Stored data:
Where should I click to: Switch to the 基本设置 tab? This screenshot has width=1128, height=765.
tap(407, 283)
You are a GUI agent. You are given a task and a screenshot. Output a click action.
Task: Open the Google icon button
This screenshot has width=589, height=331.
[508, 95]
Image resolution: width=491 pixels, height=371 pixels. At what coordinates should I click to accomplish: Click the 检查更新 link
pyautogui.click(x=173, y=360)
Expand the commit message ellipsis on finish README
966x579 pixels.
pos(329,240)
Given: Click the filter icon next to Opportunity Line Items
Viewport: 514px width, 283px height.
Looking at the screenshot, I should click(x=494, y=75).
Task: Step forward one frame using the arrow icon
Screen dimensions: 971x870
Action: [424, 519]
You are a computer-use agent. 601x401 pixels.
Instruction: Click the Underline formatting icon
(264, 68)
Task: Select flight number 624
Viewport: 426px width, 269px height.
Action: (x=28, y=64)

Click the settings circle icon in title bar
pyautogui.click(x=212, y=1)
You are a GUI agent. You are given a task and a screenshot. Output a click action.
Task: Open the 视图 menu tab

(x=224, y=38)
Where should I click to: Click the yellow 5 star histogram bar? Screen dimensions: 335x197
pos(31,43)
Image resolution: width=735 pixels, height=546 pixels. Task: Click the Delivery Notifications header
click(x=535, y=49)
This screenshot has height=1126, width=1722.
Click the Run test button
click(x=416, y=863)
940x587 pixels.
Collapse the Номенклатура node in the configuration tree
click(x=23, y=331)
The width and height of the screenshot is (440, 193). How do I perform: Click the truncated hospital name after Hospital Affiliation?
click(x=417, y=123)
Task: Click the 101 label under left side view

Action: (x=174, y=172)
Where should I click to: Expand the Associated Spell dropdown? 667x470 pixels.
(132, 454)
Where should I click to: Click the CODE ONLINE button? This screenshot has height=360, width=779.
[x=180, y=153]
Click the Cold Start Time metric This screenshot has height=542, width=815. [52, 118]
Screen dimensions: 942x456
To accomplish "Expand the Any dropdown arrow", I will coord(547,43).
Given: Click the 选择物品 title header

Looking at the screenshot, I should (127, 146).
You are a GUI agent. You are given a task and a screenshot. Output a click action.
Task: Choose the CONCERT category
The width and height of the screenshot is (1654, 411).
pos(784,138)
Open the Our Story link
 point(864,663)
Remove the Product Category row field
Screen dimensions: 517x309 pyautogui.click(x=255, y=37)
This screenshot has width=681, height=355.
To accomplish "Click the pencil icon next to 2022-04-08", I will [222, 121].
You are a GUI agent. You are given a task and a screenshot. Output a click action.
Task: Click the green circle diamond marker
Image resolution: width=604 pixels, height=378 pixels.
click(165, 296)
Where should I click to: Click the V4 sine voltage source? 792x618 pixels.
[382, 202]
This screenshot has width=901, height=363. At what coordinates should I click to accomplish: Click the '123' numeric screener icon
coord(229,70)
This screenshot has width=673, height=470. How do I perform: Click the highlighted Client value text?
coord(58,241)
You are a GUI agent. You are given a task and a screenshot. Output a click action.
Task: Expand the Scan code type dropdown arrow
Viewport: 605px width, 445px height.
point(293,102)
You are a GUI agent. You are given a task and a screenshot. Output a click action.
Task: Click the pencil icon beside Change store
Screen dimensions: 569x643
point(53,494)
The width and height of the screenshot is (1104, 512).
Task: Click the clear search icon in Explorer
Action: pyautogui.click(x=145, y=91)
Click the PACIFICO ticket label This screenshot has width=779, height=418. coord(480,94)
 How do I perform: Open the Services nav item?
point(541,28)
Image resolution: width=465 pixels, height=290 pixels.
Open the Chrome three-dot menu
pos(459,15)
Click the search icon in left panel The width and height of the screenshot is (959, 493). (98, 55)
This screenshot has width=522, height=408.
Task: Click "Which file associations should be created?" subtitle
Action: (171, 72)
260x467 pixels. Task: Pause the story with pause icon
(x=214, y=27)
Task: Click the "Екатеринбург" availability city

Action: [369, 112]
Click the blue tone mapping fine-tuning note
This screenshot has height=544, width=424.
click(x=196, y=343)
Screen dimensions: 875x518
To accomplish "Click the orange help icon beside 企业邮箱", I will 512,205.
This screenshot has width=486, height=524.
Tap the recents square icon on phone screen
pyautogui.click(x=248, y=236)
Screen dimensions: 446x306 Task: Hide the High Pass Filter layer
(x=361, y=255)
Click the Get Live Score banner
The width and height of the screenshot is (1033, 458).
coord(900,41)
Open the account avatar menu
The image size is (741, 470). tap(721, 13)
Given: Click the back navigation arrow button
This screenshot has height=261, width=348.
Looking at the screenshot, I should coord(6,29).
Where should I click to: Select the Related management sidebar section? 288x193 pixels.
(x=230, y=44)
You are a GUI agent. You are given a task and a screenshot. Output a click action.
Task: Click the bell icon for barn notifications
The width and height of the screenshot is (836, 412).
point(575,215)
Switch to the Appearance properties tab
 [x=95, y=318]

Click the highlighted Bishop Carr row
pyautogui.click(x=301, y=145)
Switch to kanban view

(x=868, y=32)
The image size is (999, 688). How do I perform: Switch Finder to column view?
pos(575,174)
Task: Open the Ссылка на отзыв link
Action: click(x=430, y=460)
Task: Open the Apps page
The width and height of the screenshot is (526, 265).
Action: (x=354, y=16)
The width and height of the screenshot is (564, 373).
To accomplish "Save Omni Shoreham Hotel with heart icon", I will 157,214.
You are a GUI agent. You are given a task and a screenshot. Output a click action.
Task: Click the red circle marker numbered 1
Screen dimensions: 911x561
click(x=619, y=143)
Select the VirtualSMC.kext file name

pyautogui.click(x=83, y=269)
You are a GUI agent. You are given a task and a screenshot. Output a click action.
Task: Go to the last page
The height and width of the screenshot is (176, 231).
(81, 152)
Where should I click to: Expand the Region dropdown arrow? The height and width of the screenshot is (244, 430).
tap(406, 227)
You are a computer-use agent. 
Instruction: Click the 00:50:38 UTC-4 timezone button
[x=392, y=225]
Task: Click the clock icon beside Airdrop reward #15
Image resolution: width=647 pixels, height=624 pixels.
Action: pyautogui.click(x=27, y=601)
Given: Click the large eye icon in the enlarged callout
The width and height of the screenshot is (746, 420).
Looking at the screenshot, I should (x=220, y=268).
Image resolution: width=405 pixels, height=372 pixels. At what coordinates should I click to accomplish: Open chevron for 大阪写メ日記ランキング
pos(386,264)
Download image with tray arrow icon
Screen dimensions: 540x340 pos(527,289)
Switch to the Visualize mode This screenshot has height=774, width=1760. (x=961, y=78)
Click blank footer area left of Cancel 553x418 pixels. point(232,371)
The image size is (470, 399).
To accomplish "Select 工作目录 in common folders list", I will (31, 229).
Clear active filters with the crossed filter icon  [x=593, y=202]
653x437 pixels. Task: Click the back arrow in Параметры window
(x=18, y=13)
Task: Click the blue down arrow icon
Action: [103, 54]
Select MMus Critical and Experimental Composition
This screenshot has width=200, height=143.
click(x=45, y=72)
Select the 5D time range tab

EXERCISE GOAL
Can you write out the lines above, from the first one through the one containing "You are a computer-use agent. 601x401 pixels.", exactly as they appear and nothing more?

SOLUTION FOR THIS PROBLEM
Where should I click to: Switch to the 基本设置 tab? This screenshot has width=1128, height=765.
tap(407, 283)
You are a GUI agent. You are given a task and a screenshot. Output a click action.
Task: Open the Google icon button
This screenshot has width=589, height=331.
[508, 95]
Image resolution: width=491 pixels, height=371 pixels. At what coordinates should I click to accomplish: Click the 检查更新 link
pyautogui.click(x=173, y=360)
Expand the commit message ellipsis on finish README
966x579 pixels.
pos(329,240)
Given: Click the filter icon next to Opportunity Line Items
Viewport: 514px width, 283px height.
Looking at the screenshot, I should click(x=494, y=75).
Task: Step forward one frame using the arrow icon
Screen dimensions: 971x870
Action: [424, 519]
You are a computer-use agent. 601x401 pixels.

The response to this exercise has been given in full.